This seemingly overly ambitious project, Batoka returned to Zimbabwe and Zambia priority lists in 2014, after previously being affected by political instability and funding problems.


Gata who is internationally renowned as one of the finest power sector brains, told the International Renewable Energy Conference that the latest problem was lack of a bankable feasibility study.

“A risk profile shows the structure of your project and the risk that it is carrying,” Gata told delegates at the conference.

“Now, a typical IPP (independent power project) goes through these phases. If you miss them you get nowhere. Unfortunately, between Zimbabwe and Zambia we missed a fundamental step and for many years now we are rotating around that challenge.

“A new start came when there was new collaboration. Batoka has unfortunately proceeded without a full feasibility study. It was never put under review of a complete risk matrix,” he added.
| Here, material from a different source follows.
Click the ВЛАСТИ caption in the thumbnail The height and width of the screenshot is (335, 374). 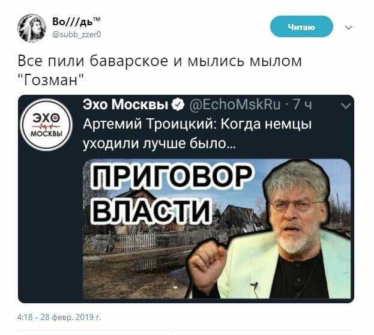152,210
Zimbabwe’s local industries have been relying on generators, to mitigate power outages which fuels the costs of running businesses as most fuel service stations only sell fuel in foreign currency and it is expensive.

According to Zimbabwe Energy Regulatory Authority ZERA latest Prices, Diesel costs US$1,86 while petrol (Blend E15) is now at US$1,76.

Batoka Gorge hydropower station, set to be developed on the Zambezi River between Zambia and Zimbabwe, will be located 54 kilometres downstream of the Victoria Falls, one of the biggest waterfalls in the world.

Zimbabwe and Zambia entered a memorandum of understanding in February 2012, with the African Development Bank coming in as lead financier and co-ordinator for the US$4,5 billion deal.

Once completed, the 2 400MW power plant is expected to ameliorate power shortages affecting the two countries.

Accessing funding for big projects becomes problematic without feasibility studies.